Supplied passage: Begin
Hi All,
My 1 year old 50gal Gas HW heater has been spewing water from the T&P valve – first an inconsistent dribble, then a consistent dribble… then it would stop. And now it’s gushing at a rate of 2 gal/minute!
Problem used to come and go, and seemed “controllable” by the temp setting, so I reasoned that I just set the T-stat too hot. But we like our water HOT so I kept edging it up past the warm mark.
Then it happened consistently – enough that I had a plumber come in and look, and got a quote for a pressure regulator and expansion tank for over $1200.00. I paused. The problem went away for a while, but now it’s back.
Again, gushing at a 2 gal/min rate, I did a test to see if I could point to either temp OR pressure as a cause: First I moved the temp dial to the lowest setting… after about 24 hours, no change – still gushing. Then I shut off the pilot entirely and let the tank cool. Sure enough, the flow stopped, which leads me to believe it’s temp-related and not pressure-related (so that $1200 investment in a regulator and expansion tank can wait…)
Supplied passage: End
▸ Tasks for this exercise
**1.** Answer each question from the water heater post.
(a) How old is the heater?
(b) What did the plumber quote over $1200.00 for?
(c) What step finally made the flow stop?
**2.** Continue the water heater post from its last sentence.
The lines after this are separate material, unrelated to the water heater post.
Extracted records: Begin
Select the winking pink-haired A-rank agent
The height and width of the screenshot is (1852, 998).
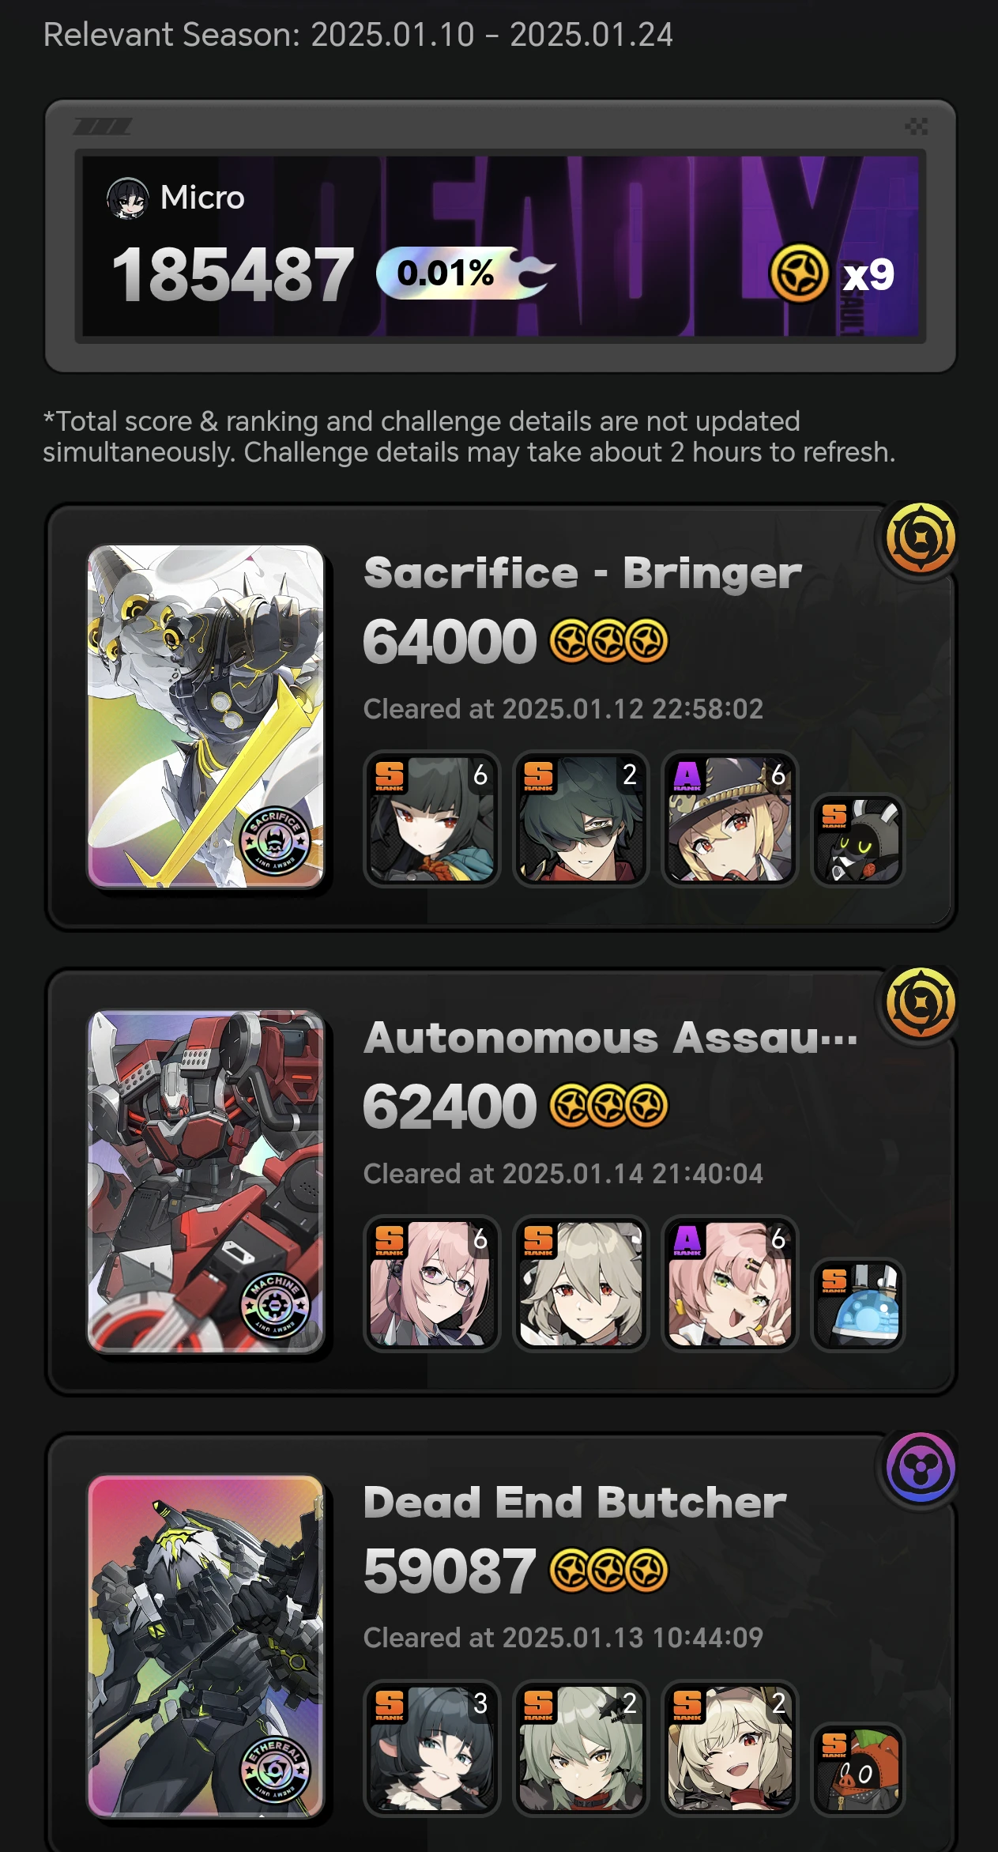(729, 1283)
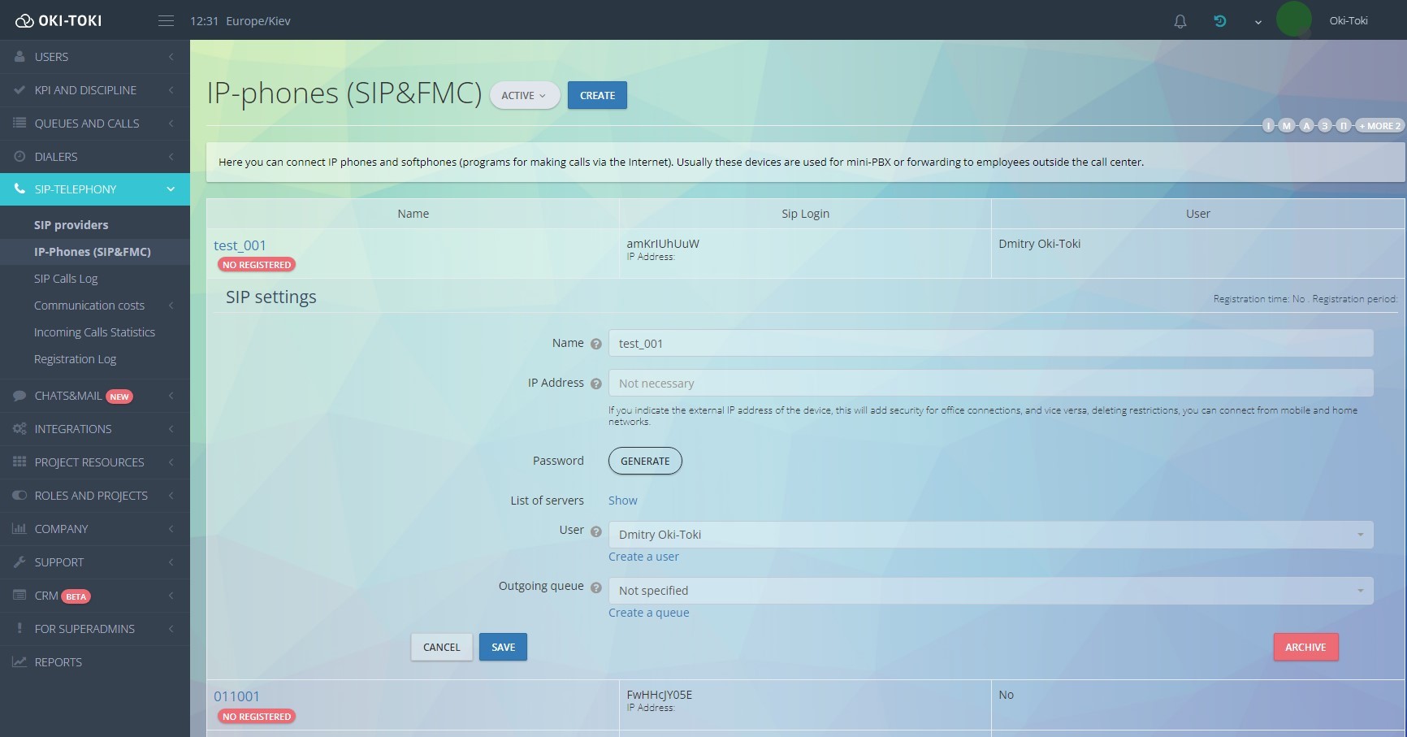
Task: Click the help icon beside User
Action: pos(595,531)
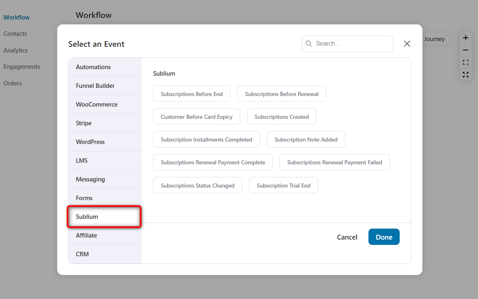Click the search magnifier icon
This screenshot has width=478, height=299.
(309, 44)
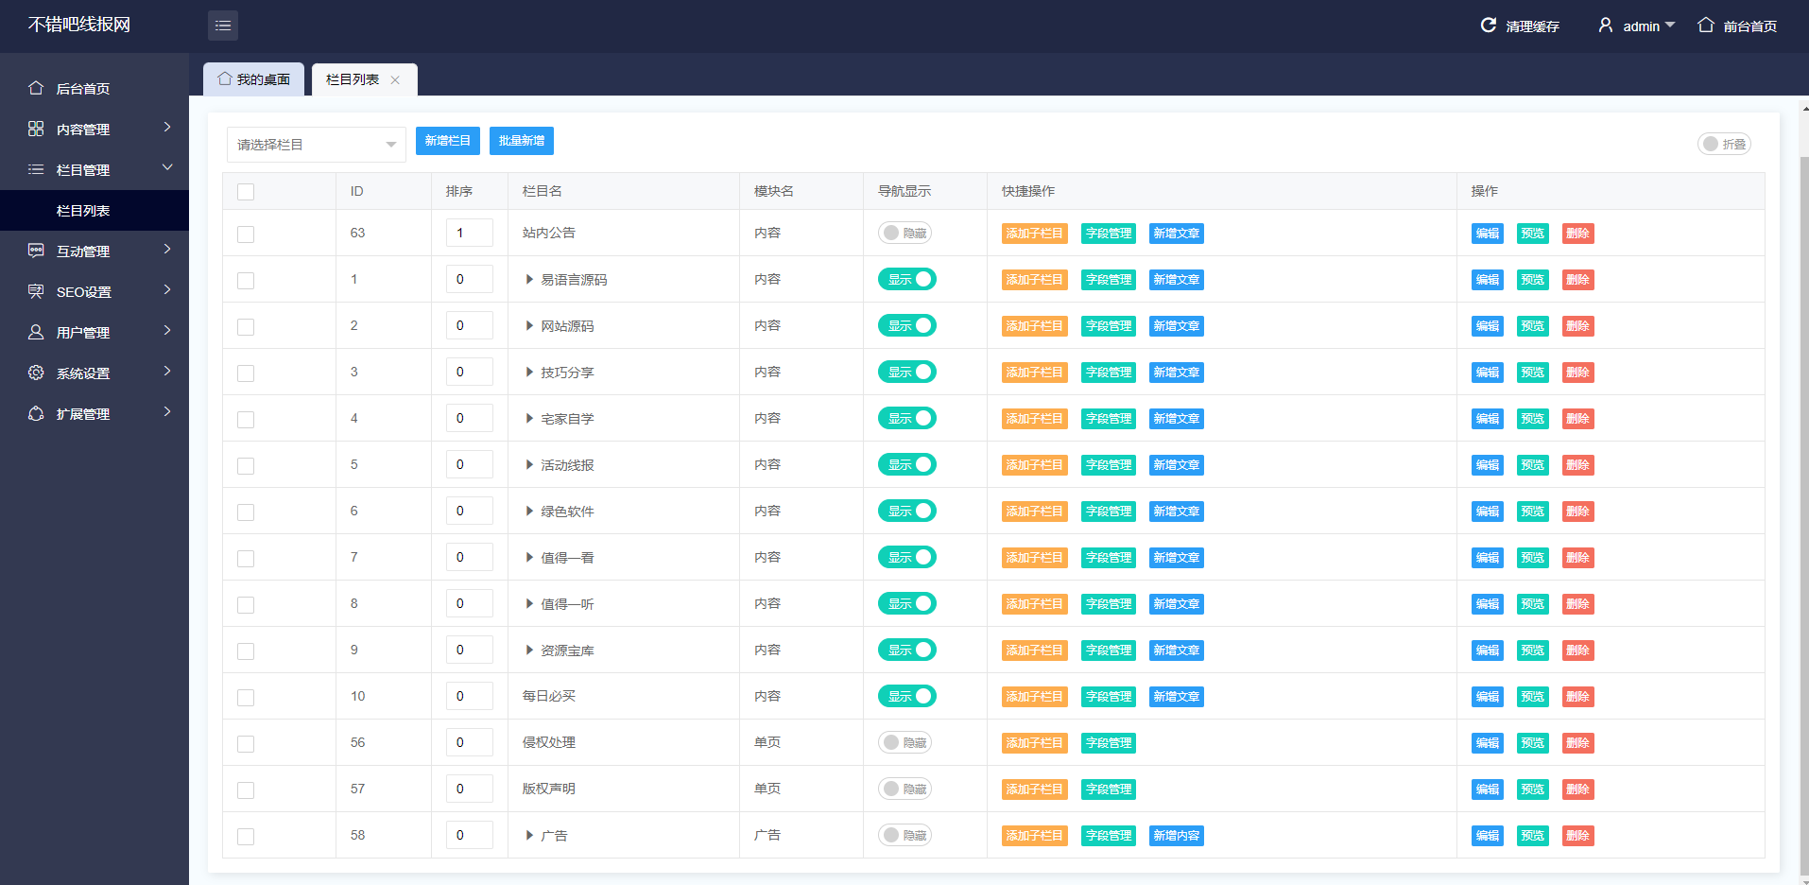Open the 请选择栏目 dropdown
Viewport: 1809px width, 885px height.
click(x=316, y=145)
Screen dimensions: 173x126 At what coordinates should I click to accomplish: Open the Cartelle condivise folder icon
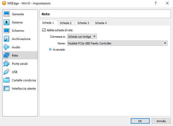(x=7, y=80)
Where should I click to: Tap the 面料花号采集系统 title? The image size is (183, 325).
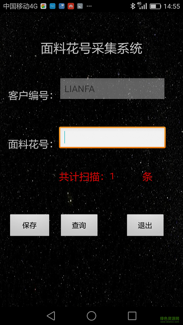click(x=92, y=48)
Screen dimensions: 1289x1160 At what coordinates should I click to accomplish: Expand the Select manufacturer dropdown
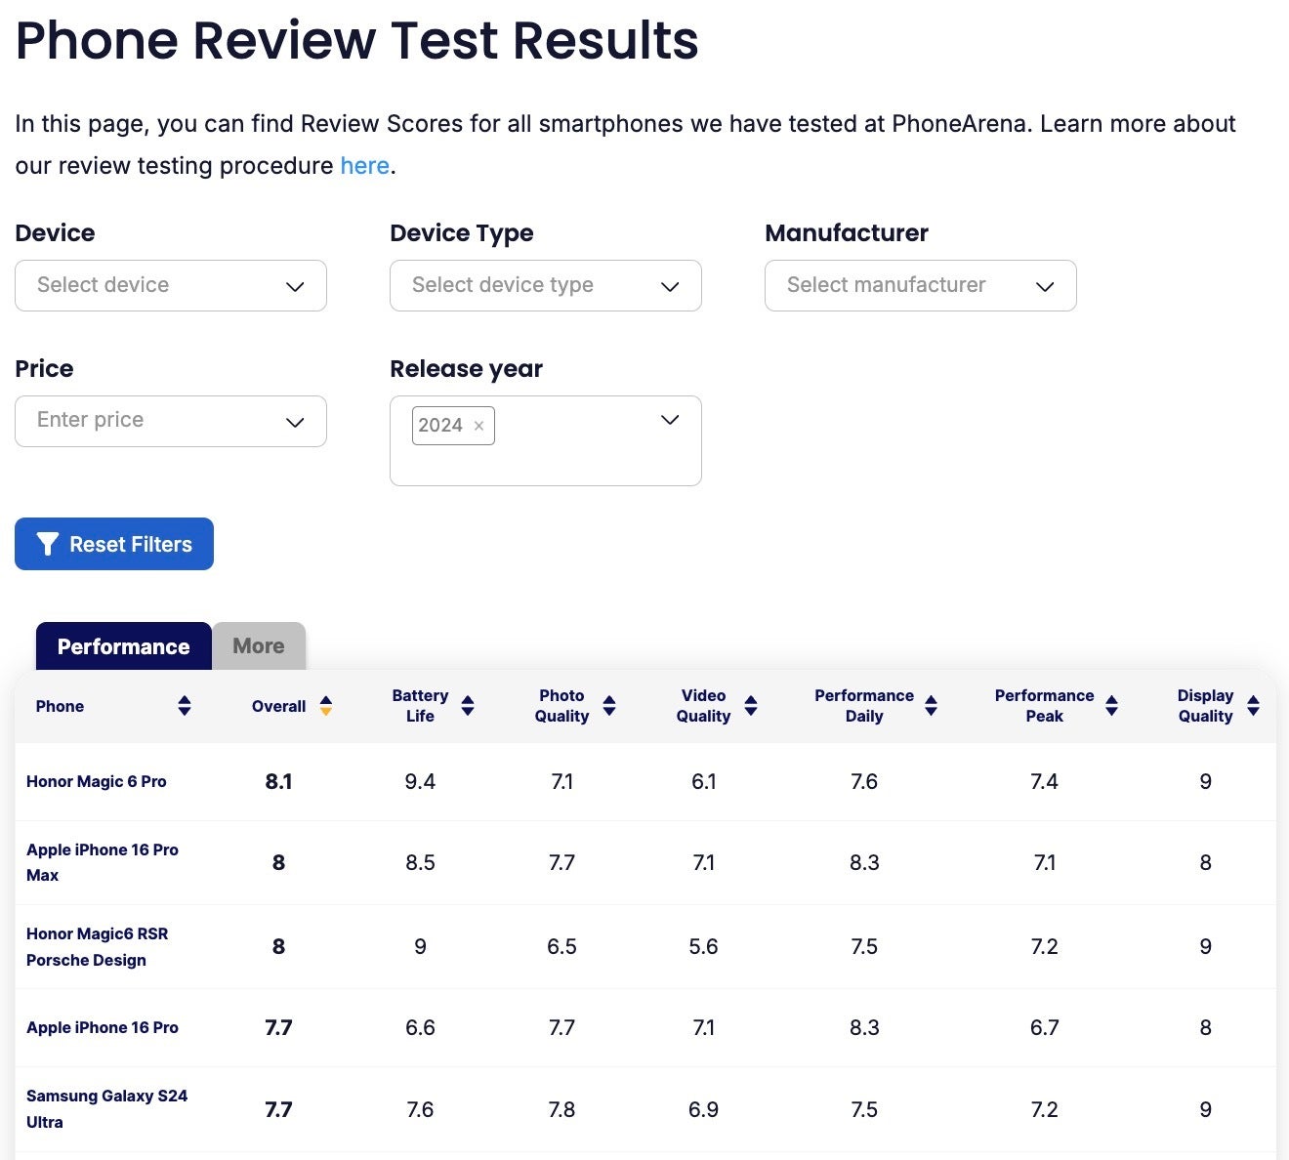[x=919, y=285]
Extracted records: End
▸ Response list
**1.**
(a) One year old.
(b) A pressure regulator and an expansion tank.
(c) Shutting off the pilot entirely and letting the tank cool.

**2.**
First, is this a fair deduction as to the cause? Secondly, if it IS temp related, and happens even when the dial is set to it’s lowest setting, it this evidence enough that I should replace the T&P valve?
Many thanks for any input and advice.
Jcd
Replies
The relief valve is set to open when either a certain temperature or pressure is reached. The settings are printed on the tag attached to the valve, typically 150 psi and 210°F. One of two things is happening, either you've reached that temperature or pressure, or the relief valve is bad.
Relief valves are cheap, so you could take a guess that the problem is a bad relief valve and change it out for a new one. Or, you could measure the temperature and pressure and see if the valve is reacting properly to elevated conditions.
To measure the temperature, put a thermometer in the water coming out of the relief valve. To measure the pressure, you could screw a pressure gauge to the drain valve (with the correct fittings, of course) and open the valve. If both the temperature and pressure are below the valve settings, but the valve is open, the valve is bad.
If the temperature is too high, the control of the water heater needs to be serviced. If the pressure is too high, but the rest of the house has normal pressure, then you've got a problem with the valving or flow blockage somewhere in your plumbing or with the water heater control.
Under no circumstances should you block off or disable the relief valve or operate without it, even while troubleshooting. It would be very dangerous to do so.
If the plumber recommended a tank and regulator without actually measuring the pressure anywhere to confirm what the problem might be I would be suspicious of his judgement or intentions.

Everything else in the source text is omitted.